EJERCICIOS >>
1: Según el fragmento sobre la fundación de Ibagué, ¿qué lugares o zonas se buscaba controlar con la ubicación de la ciudad? Nómbralos todos.
2: Prolonga el fragmento sobre la historia de Ibagué a partir de su última oración.

FRAGMENTO >>
%%
Estas costumbres históricamente muy arraigadas en las ciudades del Mediterráneo europeo, incluyendo la icónica Bizancio, en el caso de Ibagué no fue la excepción, su fundador el castellano, Andrés López de Galarza (1528-1573), fue quien escogió el nombre de una de las cacicas locales y la bautizó en su honor, Ibagué, encomendándola espiritualmente a manos del monje Benedictino inglés, San Bonifacio, a quien se le atribuye la creación del árbol de navidad.
Después de 475 años, las razones por las cuales se asentó en las breñas de la cordillera central aún están vigentes, estar cerca de afluentes de agua cristalina, protegidas de los vientos de sus altas montañas, que hacen de su clima una dicha, con días calurosos y noches frescas, siendo el mejor doctor para todo tipo de dolencias, pero además, desde el comienzo, su ubicación fue geo estratégicamente escogida para controlar los reales de minas de Mariquita, el ingreso al Pacífico y del valle del Magdalena, además, del paso del Quindío y de la lejana e inhóspita Amazonía, para convertirse en el siglo XIX y XX, en el cruce de caminos de las nacientes red vial que conectaba las ciudades del centro del país.
%%
MUESTRA DE DATOS >>
%%
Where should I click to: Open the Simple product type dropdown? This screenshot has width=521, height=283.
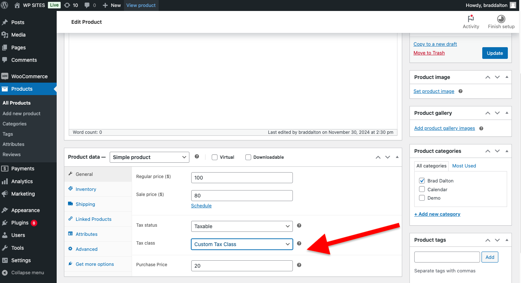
%%
RESPUESTAS FINALES >>
1: Los reales de minas de Mariquita, el ingreso al Pacífico, el valle del Magdalena, el paso del Quindío y la Amazonía.

2:
Por sus caminos transitaron, indígenas guerreros como Calarcá, conquistadores ambiciosos, monjas y frailes piadosos, todo tipo de funcionarios coloniales y aventureros, sabios como Humbolt y Mutis, escritores como Jorge Isaac, Álvaro Mutis y el inefable William Ospina, además ser cuna de ilustres músicos, entre otros, Alberto Castilla, Garzón y Collazos y Silva y Villalba, por sus estrechas trochas transitaron arrieros con sus recuas de mulas rucias, por sus polvorientas calles como nos muestran las imagines capturadas por fotógrafos como: Segundo Tamayo a mediados de los años veinte, o del profesor alemán Horst Martin, en los años treinta del siglo pasado, donde se ve una ciudad marchitada por la pérdida de la llamada guerra de los Mil Días (899-1903), pareciéndose más a una dama empobrecida, pero radiante en medios de sus harapos, hermosa, vibrante y florecida.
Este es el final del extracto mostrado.